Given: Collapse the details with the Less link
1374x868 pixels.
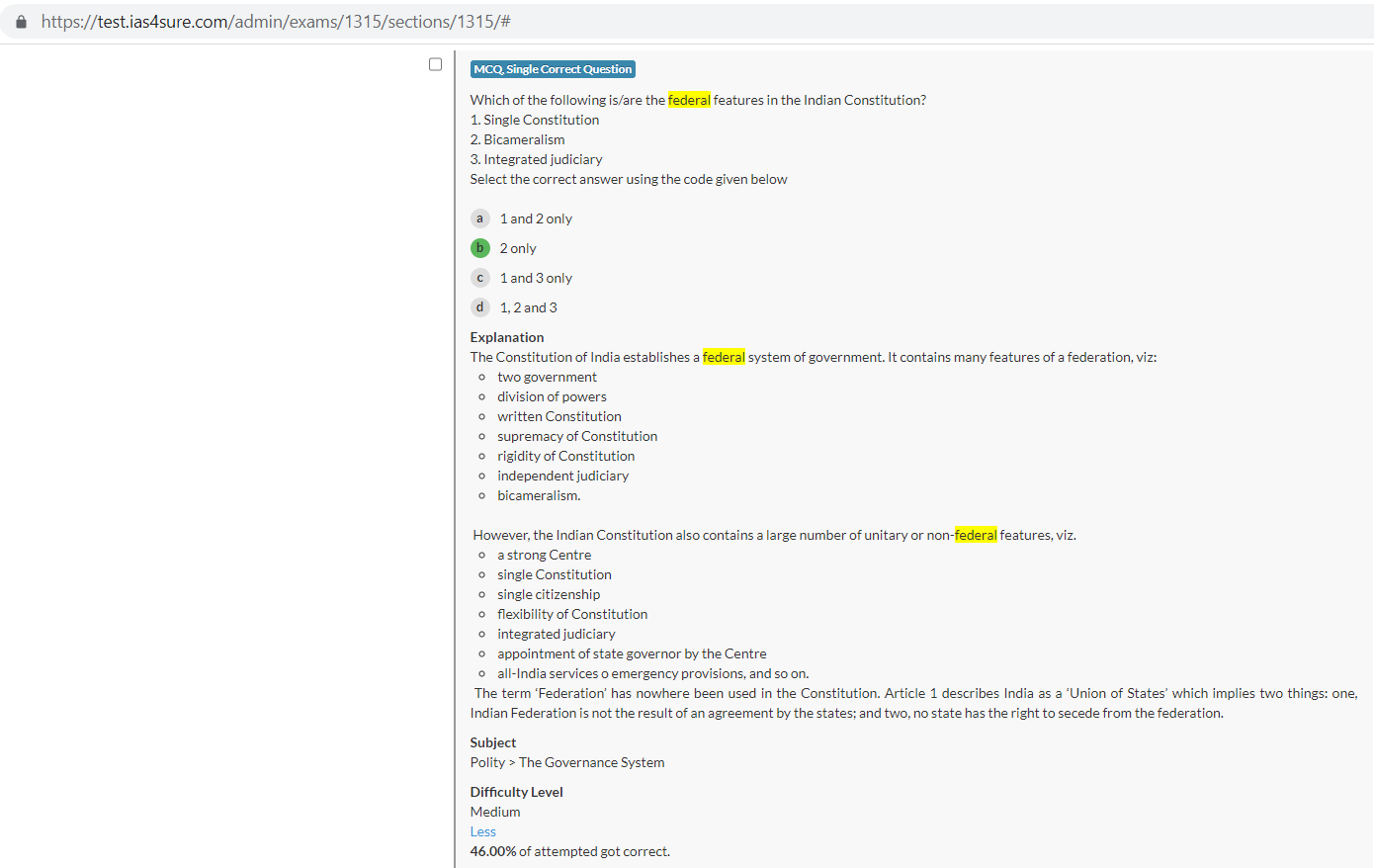Looking at the screenshot, I should [x=482, y=831].
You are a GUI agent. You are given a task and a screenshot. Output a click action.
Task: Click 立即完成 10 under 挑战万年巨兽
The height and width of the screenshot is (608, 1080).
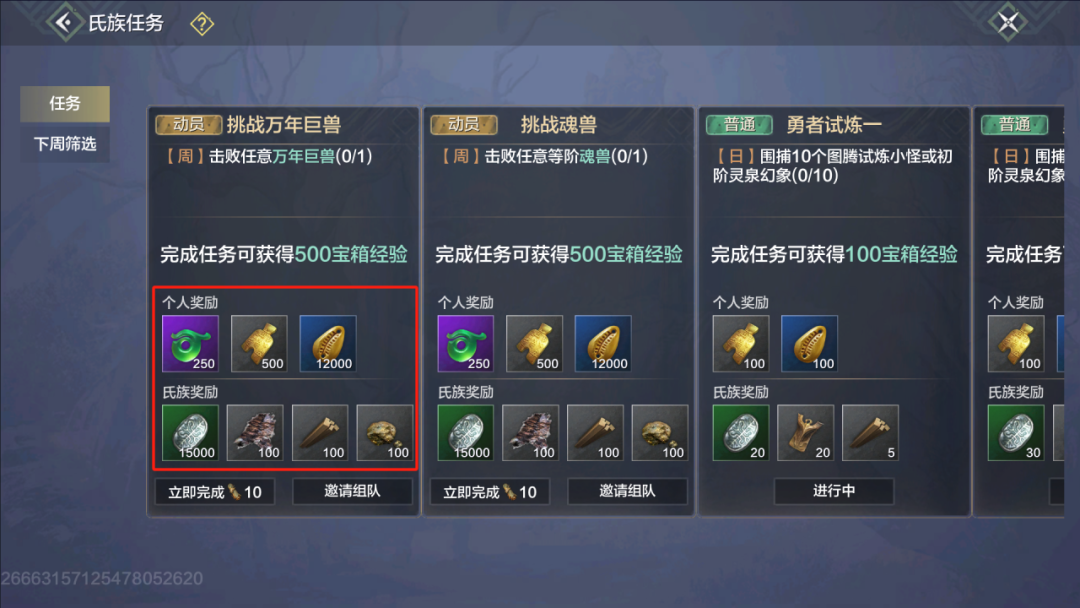215,492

* [Work order] Each line from the one containing "1374x868 pixels." down to the final line of the records above must be reproduced exactly; no pictures go into the copy.

* [Answer to the exercise]
1374x868 pixels.
Looking at the screenshot, I should [x=482, y=831].
You are a GUI agent. You are given a task and a screenshot. Output a click action.
Task: Click 立即完成 10 under 挑战万年巨兽
The height and width of the screenshot is (608, 1080).
215,492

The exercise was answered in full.